Quella del licenziamento durante la gravidanza è una delle tematiche più complesse in materia di diritto del lavoro, considerata l’importanza che questo momento ha per la lavoratrice e gli oneri legati all’attività professionale da condurre. La legge vieta al datore di lavoro di recede dal contratto, per il periodo che va dall’inizio della gravidanza fino al compimento di un anno di età del bambino.
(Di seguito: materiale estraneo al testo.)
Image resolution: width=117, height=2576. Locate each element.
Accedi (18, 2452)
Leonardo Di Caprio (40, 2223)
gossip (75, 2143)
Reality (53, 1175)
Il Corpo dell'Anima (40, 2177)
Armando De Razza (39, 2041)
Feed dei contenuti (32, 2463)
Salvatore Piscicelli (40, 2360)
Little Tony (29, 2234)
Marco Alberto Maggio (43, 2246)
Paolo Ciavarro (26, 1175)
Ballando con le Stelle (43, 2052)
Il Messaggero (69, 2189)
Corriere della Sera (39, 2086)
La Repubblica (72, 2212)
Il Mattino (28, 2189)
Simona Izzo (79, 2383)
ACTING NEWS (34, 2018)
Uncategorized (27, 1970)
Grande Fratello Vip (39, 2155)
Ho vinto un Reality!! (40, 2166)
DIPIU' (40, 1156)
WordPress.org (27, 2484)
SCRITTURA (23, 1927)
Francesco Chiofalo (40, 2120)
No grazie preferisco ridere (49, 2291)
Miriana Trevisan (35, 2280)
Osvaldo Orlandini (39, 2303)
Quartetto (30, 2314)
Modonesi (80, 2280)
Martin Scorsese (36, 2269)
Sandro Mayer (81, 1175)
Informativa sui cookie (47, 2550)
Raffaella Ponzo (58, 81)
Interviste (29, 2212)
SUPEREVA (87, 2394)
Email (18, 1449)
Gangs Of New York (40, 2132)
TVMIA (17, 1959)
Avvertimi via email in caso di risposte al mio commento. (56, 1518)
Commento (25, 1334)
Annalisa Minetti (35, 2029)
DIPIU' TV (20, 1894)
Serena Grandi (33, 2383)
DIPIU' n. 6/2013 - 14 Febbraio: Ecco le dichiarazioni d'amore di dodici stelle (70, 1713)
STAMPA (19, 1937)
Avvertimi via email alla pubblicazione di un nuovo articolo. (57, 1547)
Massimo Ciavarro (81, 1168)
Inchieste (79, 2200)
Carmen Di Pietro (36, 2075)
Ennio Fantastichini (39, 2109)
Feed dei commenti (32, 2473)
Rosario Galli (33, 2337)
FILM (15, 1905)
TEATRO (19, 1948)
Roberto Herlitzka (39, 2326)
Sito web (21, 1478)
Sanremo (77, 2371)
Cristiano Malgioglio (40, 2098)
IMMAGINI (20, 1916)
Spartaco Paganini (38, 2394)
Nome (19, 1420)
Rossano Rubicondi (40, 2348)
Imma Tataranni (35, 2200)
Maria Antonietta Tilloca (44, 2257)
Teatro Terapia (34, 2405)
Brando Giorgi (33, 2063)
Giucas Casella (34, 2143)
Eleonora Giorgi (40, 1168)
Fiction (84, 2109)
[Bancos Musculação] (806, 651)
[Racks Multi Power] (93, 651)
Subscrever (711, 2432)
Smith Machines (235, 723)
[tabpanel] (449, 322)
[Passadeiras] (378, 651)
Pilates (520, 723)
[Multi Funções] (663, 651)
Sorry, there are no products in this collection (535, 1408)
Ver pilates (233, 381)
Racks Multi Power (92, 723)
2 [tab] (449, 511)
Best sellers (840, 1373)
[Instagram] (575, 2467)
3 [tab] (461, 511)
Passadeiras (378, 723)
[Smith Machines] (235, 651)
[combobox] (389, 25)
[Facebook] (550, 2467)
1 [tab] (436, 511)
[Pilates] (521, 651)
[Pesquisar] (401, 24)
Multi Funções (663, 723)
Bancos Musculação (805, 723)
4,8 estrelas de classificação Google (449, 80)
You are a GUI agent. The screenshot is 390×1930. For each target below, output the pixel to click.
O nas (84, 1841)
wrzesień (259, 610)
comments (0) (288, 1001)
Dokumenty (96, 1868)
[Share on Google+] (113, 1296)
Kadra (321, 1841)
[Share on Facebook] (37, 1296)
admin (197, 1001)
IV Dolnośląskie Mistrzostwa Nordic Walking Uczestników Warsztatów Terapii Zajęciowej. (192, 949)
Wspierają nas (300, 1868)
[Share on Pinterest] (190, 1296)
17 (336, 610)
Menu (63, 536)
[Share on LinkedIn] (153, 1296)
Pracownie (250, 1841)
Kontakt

La normativa, che si estende anche ai casi di adozione e affidamento, ha validità anche se il datore non era a conoscenza dello stato della lavoratrice al momento del licenziamento. In tal caso la lavoratrice ha diritto al reintegro sul posto di lavoro, a fronte di un certificato medico in cui si attesta che la gravidanza era già in corso all’epoca del licenziamento.
Esistono tuttavia alcune eccezioni, il licenziamento durante la gravidanza è infatti possibile per giusta causa, ossia in caso di inadempimento agli obblighi contrattuali, di una gravità tale da non consentire la prosecuzione del rapporto di lavoro.
La lavoratrice in gravidanza può essere licenziata anche in caso di cessazione dell’attività aziendale o, se assunta a tempo indeterminato, per scadenza dei termini del contratto. Le lavoratrici assunte in prova, invece, possono essere licenziate per esito negativo del periodo di prova anche se incinte.
È bene precisare che le lavoratrici stagionali licenziate per cessazione dell’attività hanno diritto alla precedenza per la riassunzione in caso di ripresa dell’attività lavorativa stagionale, fino al compimento di un anno di età del figlio.